>>>>>

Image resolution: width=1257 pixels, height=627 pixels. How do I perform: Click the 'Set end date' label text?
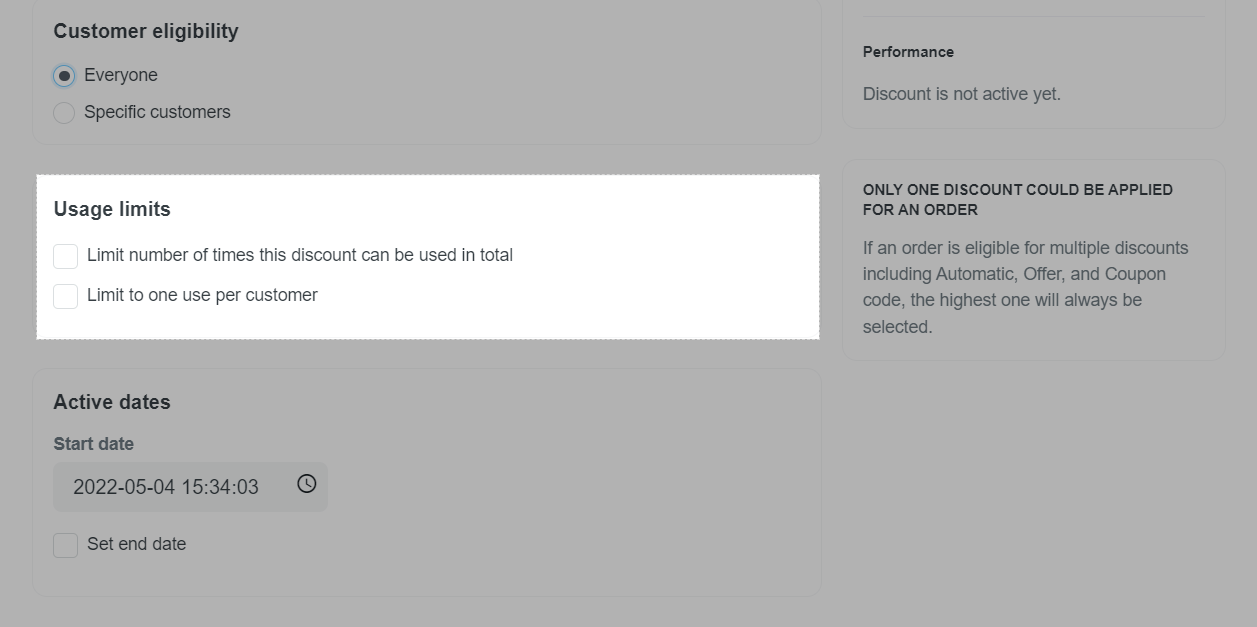click(136, 544)
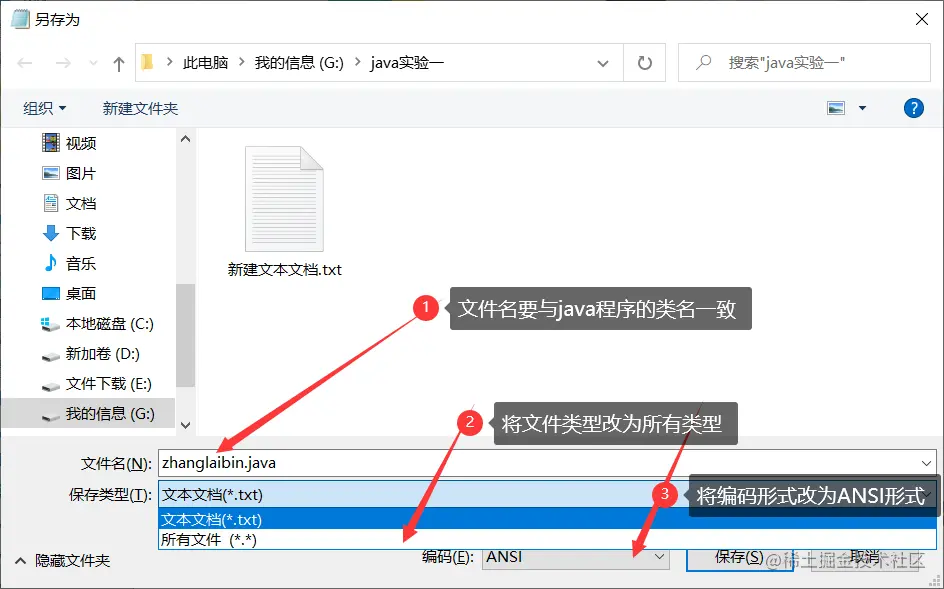Expand the 文件名 filename dropdown arrow
The height and width of the screenshot is (589, 944).
[x=925, y=462]
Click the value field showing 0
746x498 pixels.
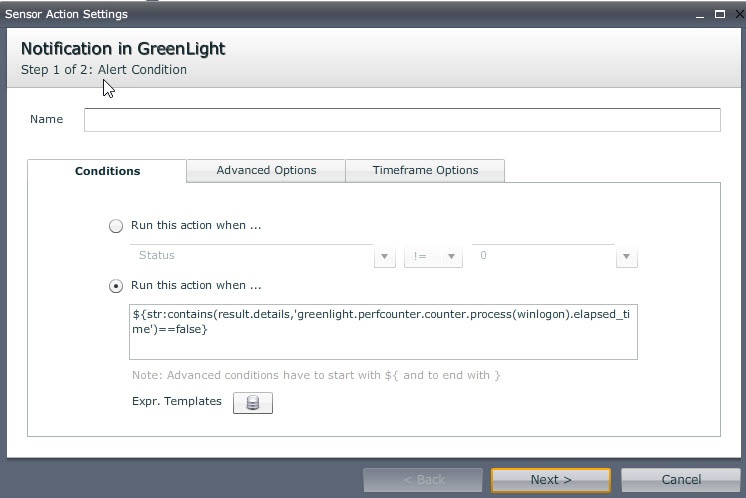(543, 256)
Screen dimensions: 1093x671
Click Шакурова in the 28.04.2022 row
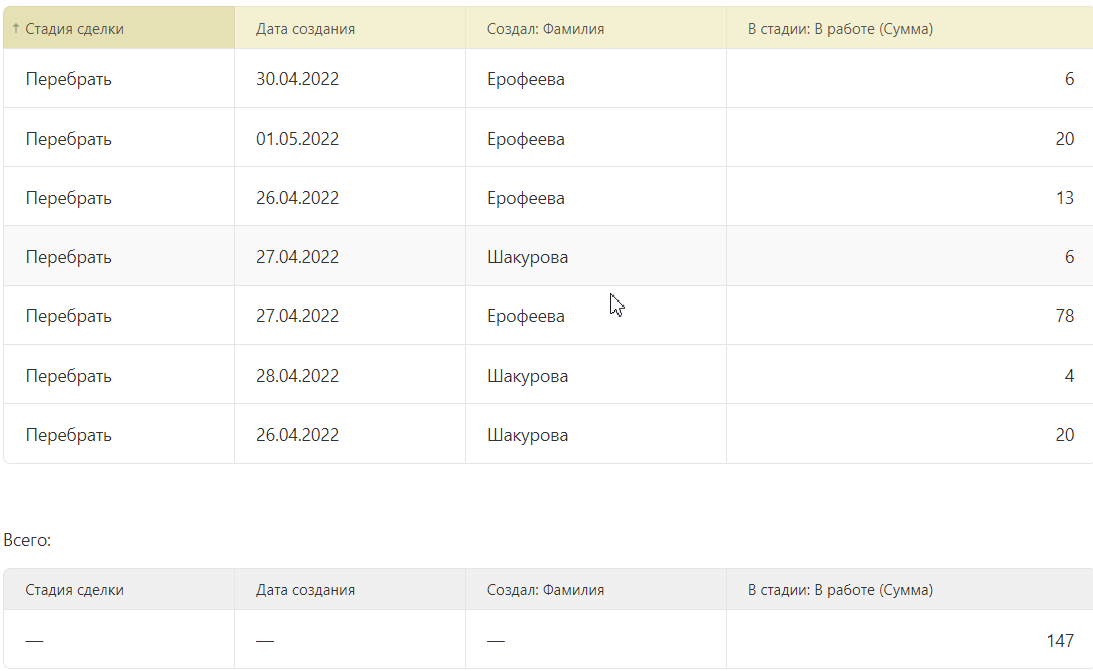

<<<<<

## [Work required]
Could you reproduce the records above exactly, leaving out the pictures?

## [Written response]
Image resolution: width=1257 pixels, height=627 pixels. How do I perform: Click the 'Set end date' label text?
click(136, 544)
Expand the 文件名 filename dropdown arrow
The height and width of the screenshot is (589, 944).
[x=925, y=462]
Click the value field showing 0
746x498 pixels.
(543, 256)
Screen dimensions: 1093x671
Click Шакурова in the 28.04.2022 row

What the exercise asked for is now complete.